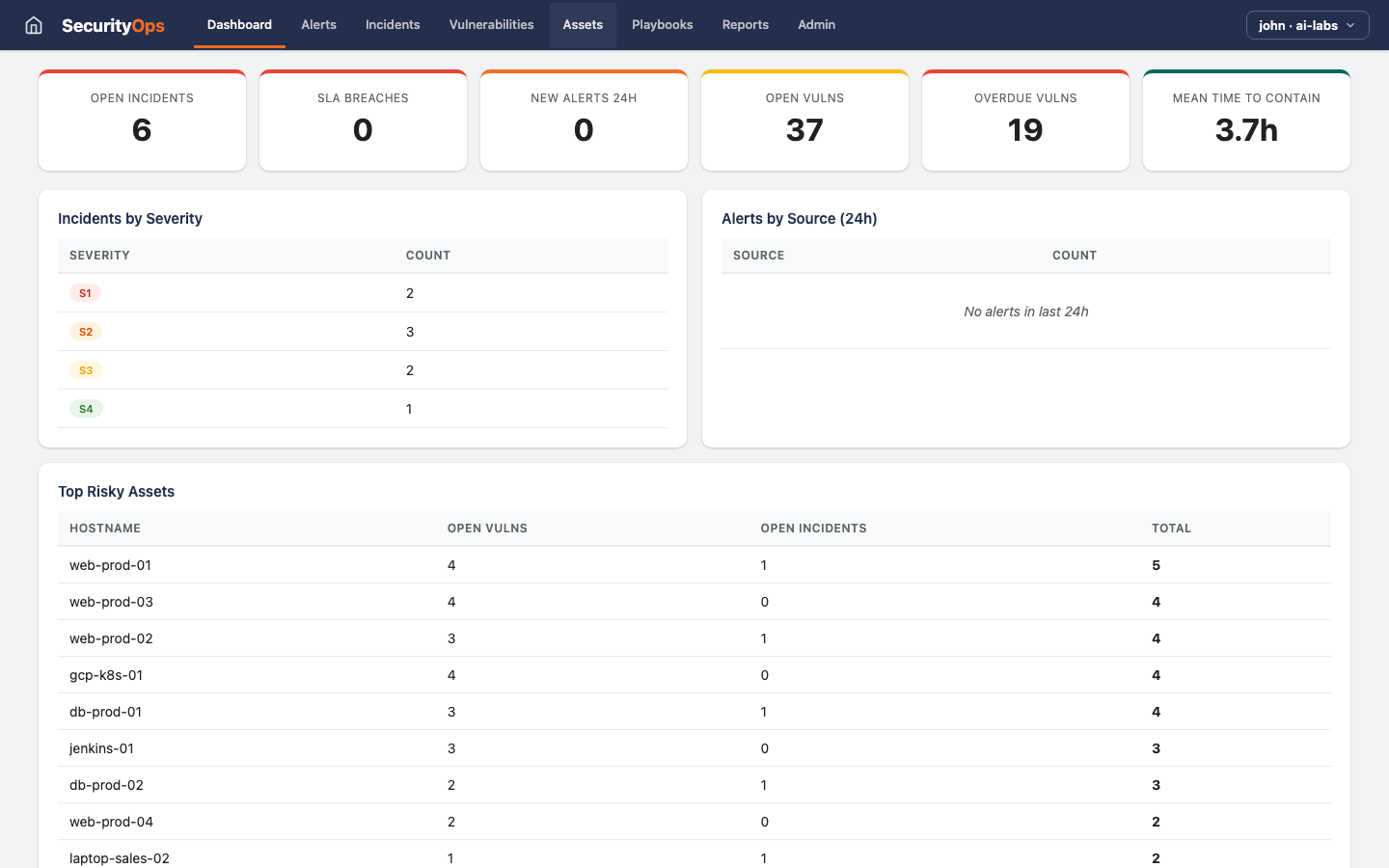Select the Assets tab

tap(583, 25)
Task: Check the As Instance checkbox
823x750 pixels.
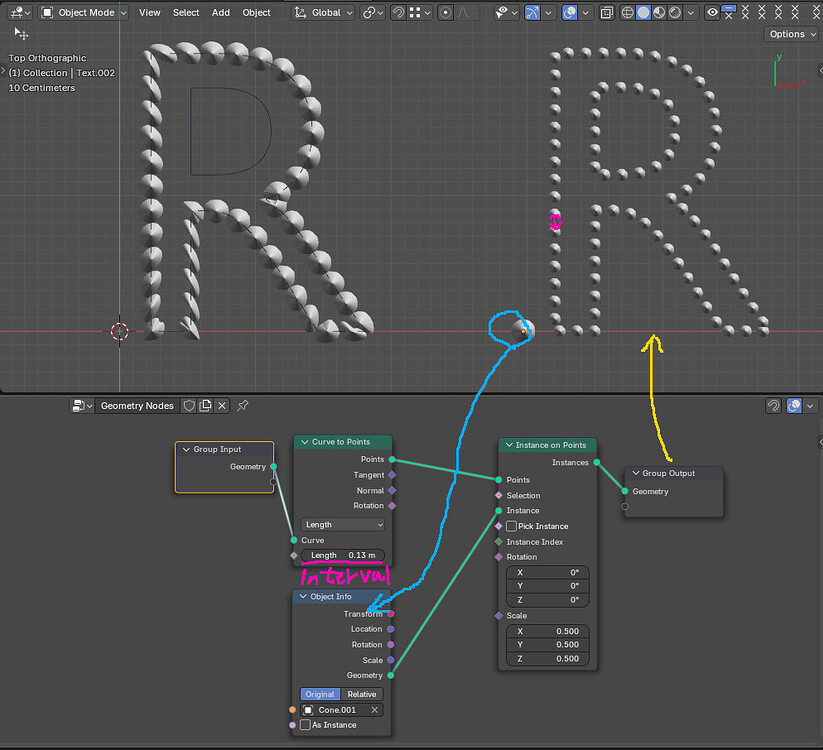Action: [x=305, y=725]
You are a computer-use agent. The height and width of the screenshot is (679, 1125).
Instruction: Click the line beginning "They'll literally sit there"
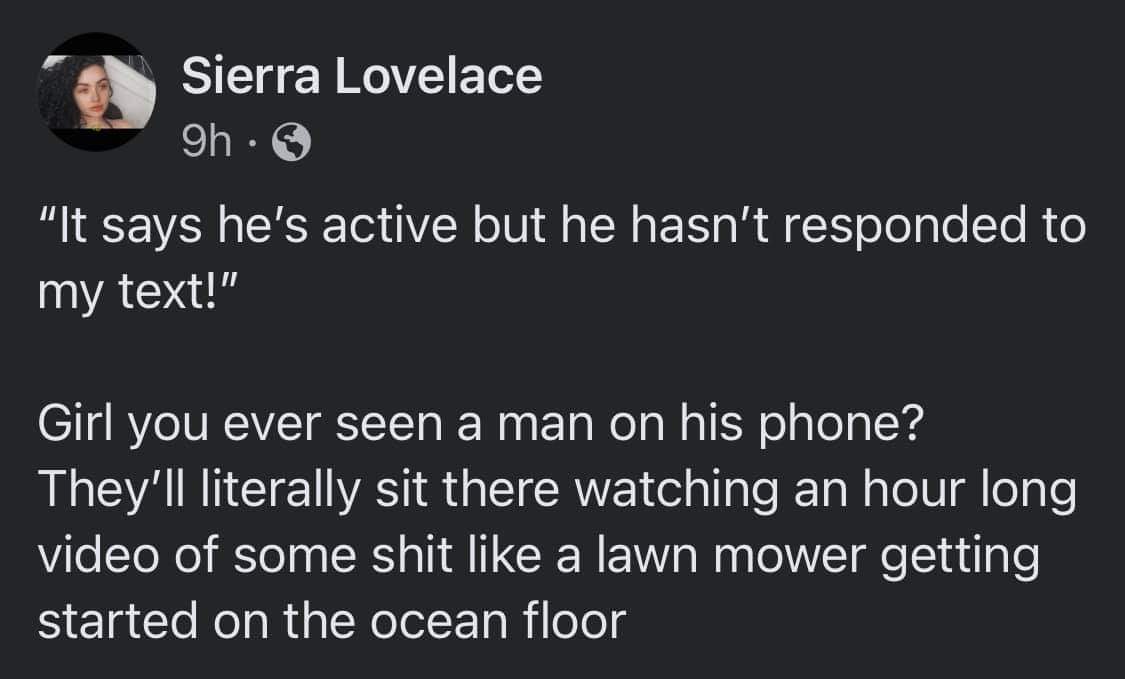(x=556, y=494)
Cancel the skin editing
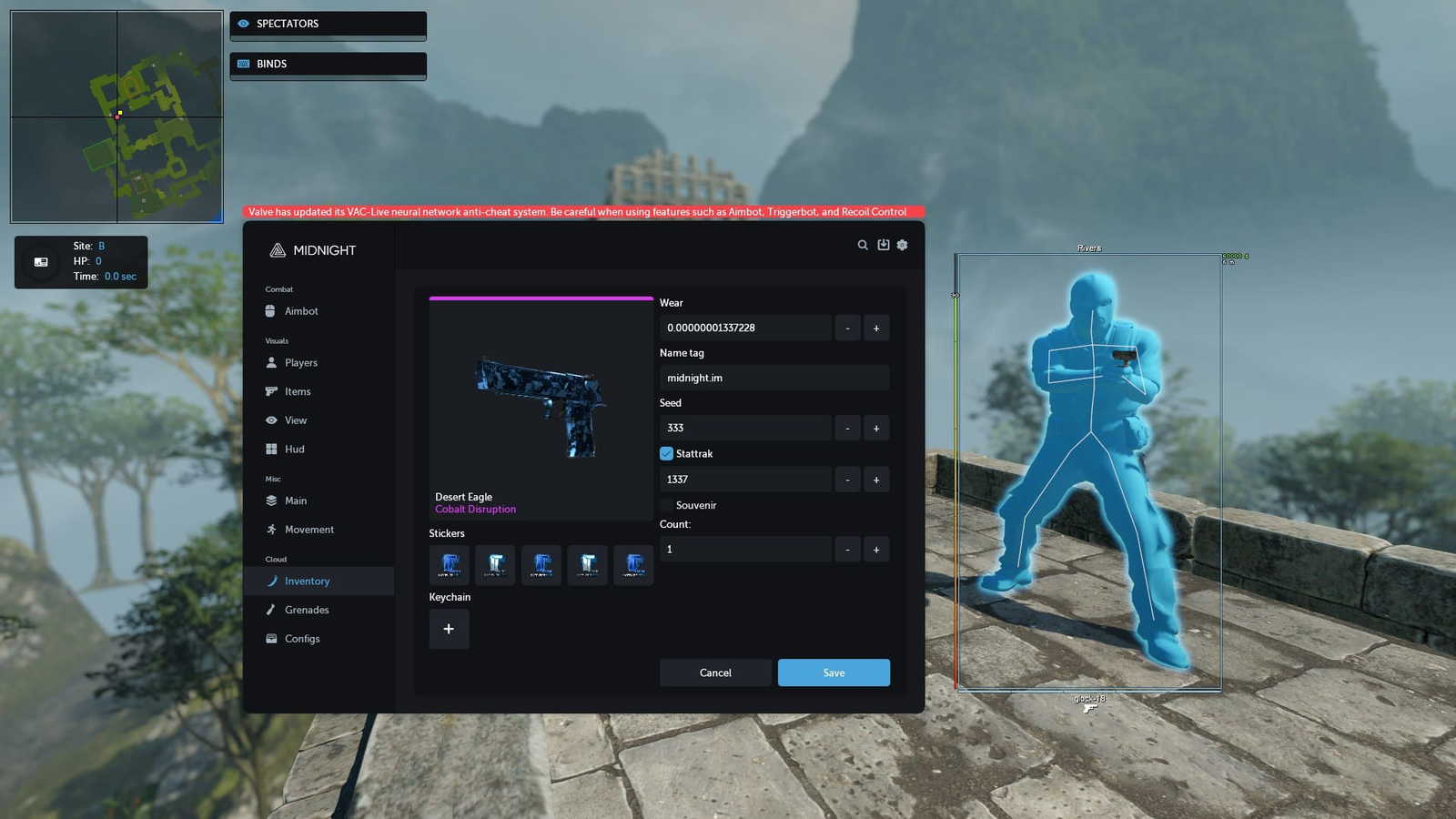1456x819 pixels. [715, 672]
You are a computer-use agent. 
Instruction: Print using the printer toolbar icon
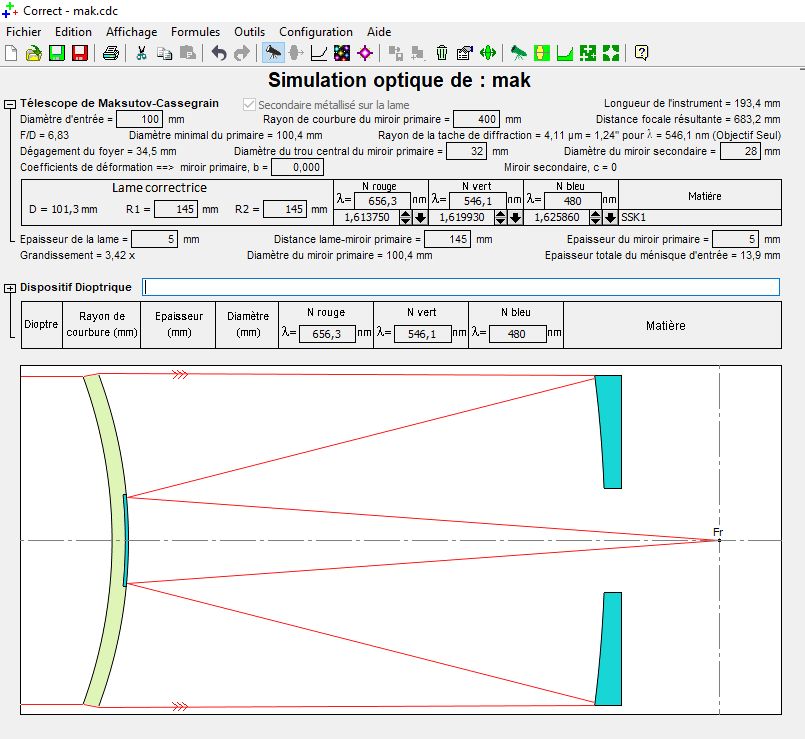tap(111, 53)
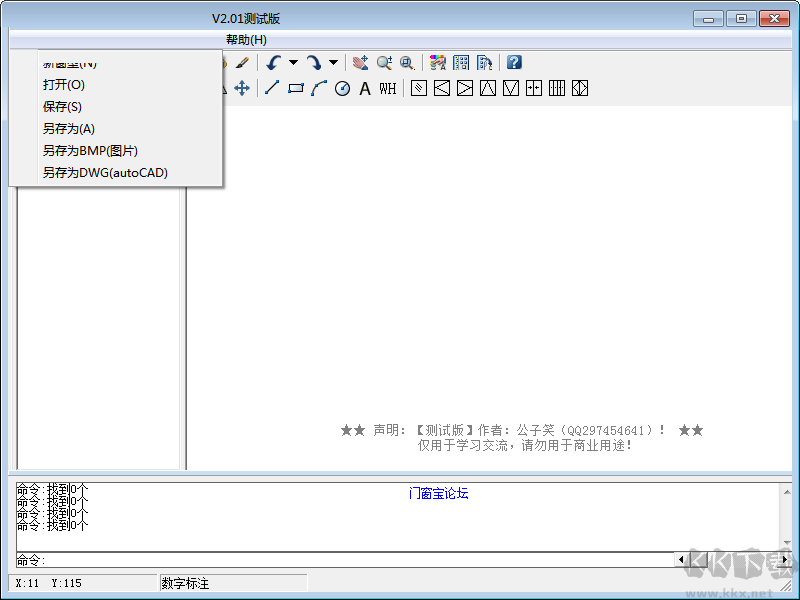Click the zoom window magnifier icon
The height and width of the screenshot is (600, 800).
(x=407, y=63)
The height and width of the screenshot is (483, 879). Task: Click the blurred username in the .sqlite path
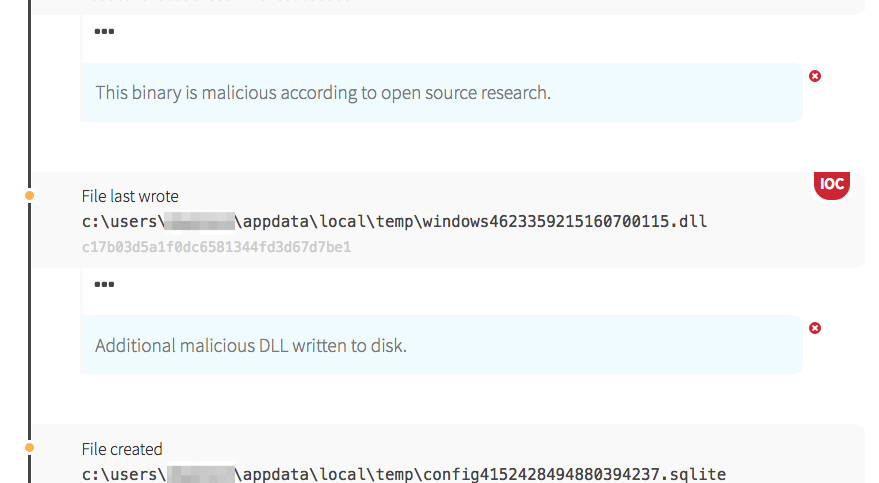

____

• [Work task]: Each line of the material that has "agent" in it should be counted; reply with that number alone.

• [Solution for this task]: 2